On Friday morning, while Mahima was at school, grimacing at herself, Mahima’s mum went through her daughter’s phone. There were pictures of deep cuts. Not just Mahima’s but a few of her close friends and others the mum didn’t even know.
When Mahima walked in from school that evening, she had four new deep cuts.
Mahima’s mum decided to postpone the panic and breathed deeply. She told Mahima that, as a start, she was taking away Mahima’s phone for a month. Then, they were going to talk.
Several recent articles online are taking the resurgence of this trend quite seriously. The term ’emotional illiteracy’ is used to describe young individuals who are especially vulnerable to their feelings but have no way of identifying, acknowledging or coping with them. Cutting makes them feel ‘in control.’
Mahima’s mum, like me, had known kids in school who cut themselves. They weren’t classified as depressed, distressed or volatile. It was part teenage angst, part attention-drawing—more ‘badass’ posturing than a cry for help. She was relieved when, once they started talking, her daughter suddenly, violently broke down. “I’m not depressed mum, I swear. There’s nothing going on with me. Everything is fine. Take that damn phone away from me. I hate it. I’m stuck in it.
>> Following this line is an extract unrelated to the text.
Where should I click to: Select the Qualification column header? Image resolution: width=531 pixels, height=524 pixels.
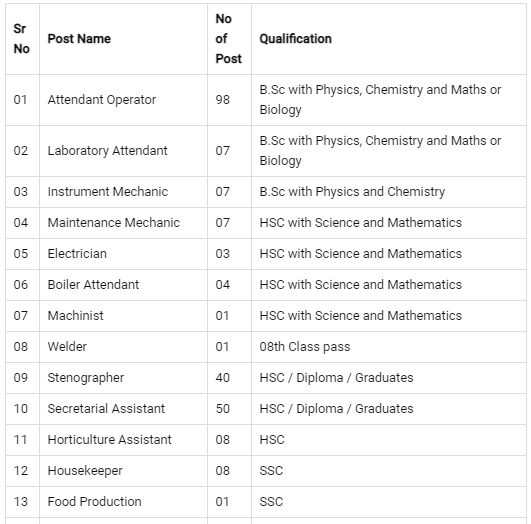[x=295, y=39]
I’m sorry, this is the stupidest thing I have ever done.”
The school counselors called later that evening. The cutting was a trend, they said, that had circumnavigated the globe, reaching several Mumbai schools via social media. Mahima’s mum told them what her daughter had said, but made an appointment to meet the counsellors anyway. The counselors also told her they had seen as much as a 50 percent dip in attention spans among Mahima’s peers in the last two years. Since they got their phones.
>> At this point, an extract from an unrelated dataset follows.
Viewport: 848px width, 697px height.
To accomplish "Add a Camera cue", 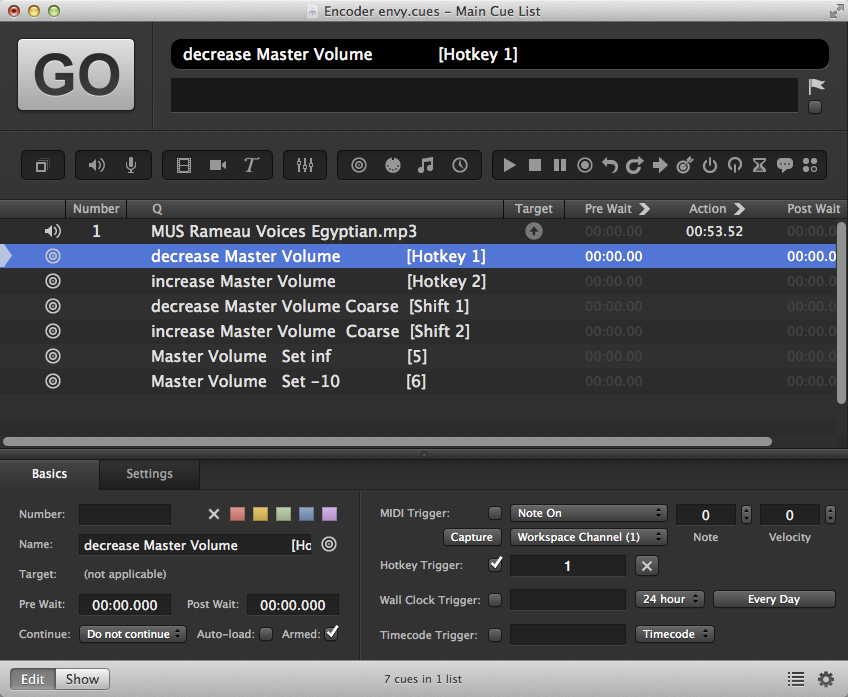I will [x=217, y=165].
The month her daughter was grounded without a phone, Mahima’s mum said, was the month she was given her daughter back emotionally. “Instantly, it was like a physical weight was lifted off of her. Her face opened up. She began to interact with her extended family. She giggled. She was herself again.” The scars on her arm healed.
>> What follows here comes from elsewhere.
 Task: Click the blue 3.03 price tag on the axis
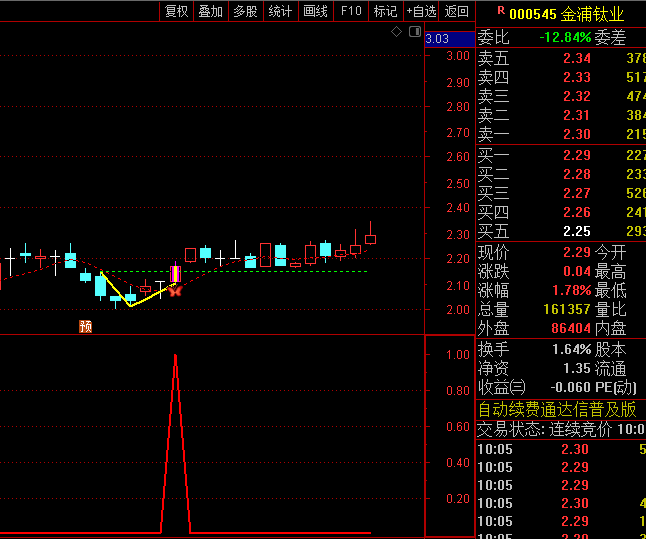437,39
A peer, more discreet with her (upper-thigh) cutting, when confronted by the school’s concerned and suspicious counselors, told them her cat scratched her. This child had also displayed other dangerous behaviours, including meeting in person with strangers from Facebook. When a personal attempt at reaching out failed, Mahima’s mum ‘ratted’ on her to the counselors. It wasn’t worth keeping quiet about.
Mahima got off lightly. Being surrounded by people, at home and school, who were deeply and consciously invested in her wellbeing, resulted in timely intervention. It’s okay if you can’t process all your feelings when you’re a teen, they told her. That’s what emotional development is about. Your frontal cortex won’t be grown up until you are in your twenties.
In some ways, phones and social media have changed what used to be a loner, weird kid thing into some sort of peer ritual. There will be more of these instances. We, the parents, will need to decipher and differentiate between what is a phase and what could be permanently damaging. Either way, Mahima’s mum is clear we need to separate our kids’ privileges from their privacy for their own protection. As she said, “It looks like she’s in her room on the phone. But actually, she’s out in the world, through that screen. She’s my slightly grumpy little girl and she’s all alone.”
*Names have been changed to protect the privacy of a minor.